A Lei diz que, para análise do fora de jogo, nomeadamente pelo videoárbitro, deverá ser considerado o primeiro ponto de contacto com a bola. No frame anterior ao que foi usado, o pé de Otamendi ainda não estava a tocar na bola. Não poderia ter sido esse o frame a usar para a colocação das linhas virtuais. Portanto, foi usado o seguinte. E bem!
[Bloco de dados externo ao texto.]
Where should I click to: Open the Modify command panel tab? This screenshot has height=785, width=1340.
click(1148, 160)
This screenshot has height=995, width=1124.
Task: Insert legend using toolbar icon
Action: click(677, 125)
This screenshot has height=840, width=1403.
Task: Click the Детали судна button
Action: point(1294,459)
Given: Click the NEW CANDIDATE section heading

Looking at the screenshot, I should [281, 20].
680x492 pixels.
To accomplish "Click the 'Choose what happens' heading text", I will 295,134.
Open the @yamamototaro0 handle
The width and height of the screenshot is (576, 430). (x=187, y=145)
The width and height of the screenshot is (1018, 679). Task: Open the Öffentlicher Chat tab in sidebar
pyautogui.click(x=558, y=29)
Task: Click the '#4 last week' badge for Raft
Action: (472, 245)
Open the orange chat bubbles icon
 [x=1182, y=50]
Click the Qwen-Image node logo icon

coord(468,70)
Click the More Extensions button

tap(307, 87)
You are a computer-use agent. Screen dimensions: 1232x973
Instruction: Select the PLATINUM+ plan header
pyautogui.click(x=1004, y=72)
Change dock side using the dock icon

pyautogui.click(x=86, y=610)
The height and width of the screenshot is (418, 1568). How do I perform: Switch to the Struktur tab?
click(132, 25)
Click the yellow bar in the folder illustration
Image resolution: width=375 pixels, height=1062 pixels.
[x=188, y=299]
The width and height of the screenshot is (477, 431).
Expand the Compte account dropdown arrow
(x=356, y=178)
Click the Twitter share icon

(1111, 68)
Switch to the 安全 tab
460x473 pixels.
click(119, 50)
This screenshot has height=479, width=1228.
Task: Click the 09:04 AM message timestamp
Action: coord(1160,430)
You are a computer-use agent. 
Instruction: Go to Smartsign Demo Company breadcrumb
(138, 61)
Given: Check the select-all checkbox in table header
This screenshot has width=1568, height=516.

Pela imagem apresentada, tudo leva a crer que os pontos foram corretamente marcados nos corpos dos jogadores e que todo o sistema estaria sincronizado e calibrado. Não nos podemos esquecer que a tecnologia continua a ser usada por humanos e um pequeno erro em qualquer uma das situações anteriores poderá sempre desvirtuar o resultado final da colocação das linhas, mas isso pode acontecer em qualquer jogo da Bwin. No entanto, queira o leitor saber que, quando a equipa de VAR aplica linhas virtuais e estas alteram a decisão de campo por poucos centímetros, todo o processo é revisto e repetido ainda mais ao detalhe no sentido de garantir que a decisão do campo está errada, nem que seja por 2cm, visto ter isso essa a razão da implementação desta tecnologia virtual.
Assim, o golo de Darwin não terá sido anulado porque as linhas foram postas uma vez e mostraram adiantamento de 2cm. Terá sido anulado porque as linhas foram postas várias vezes, confirmando sempre adiantamento.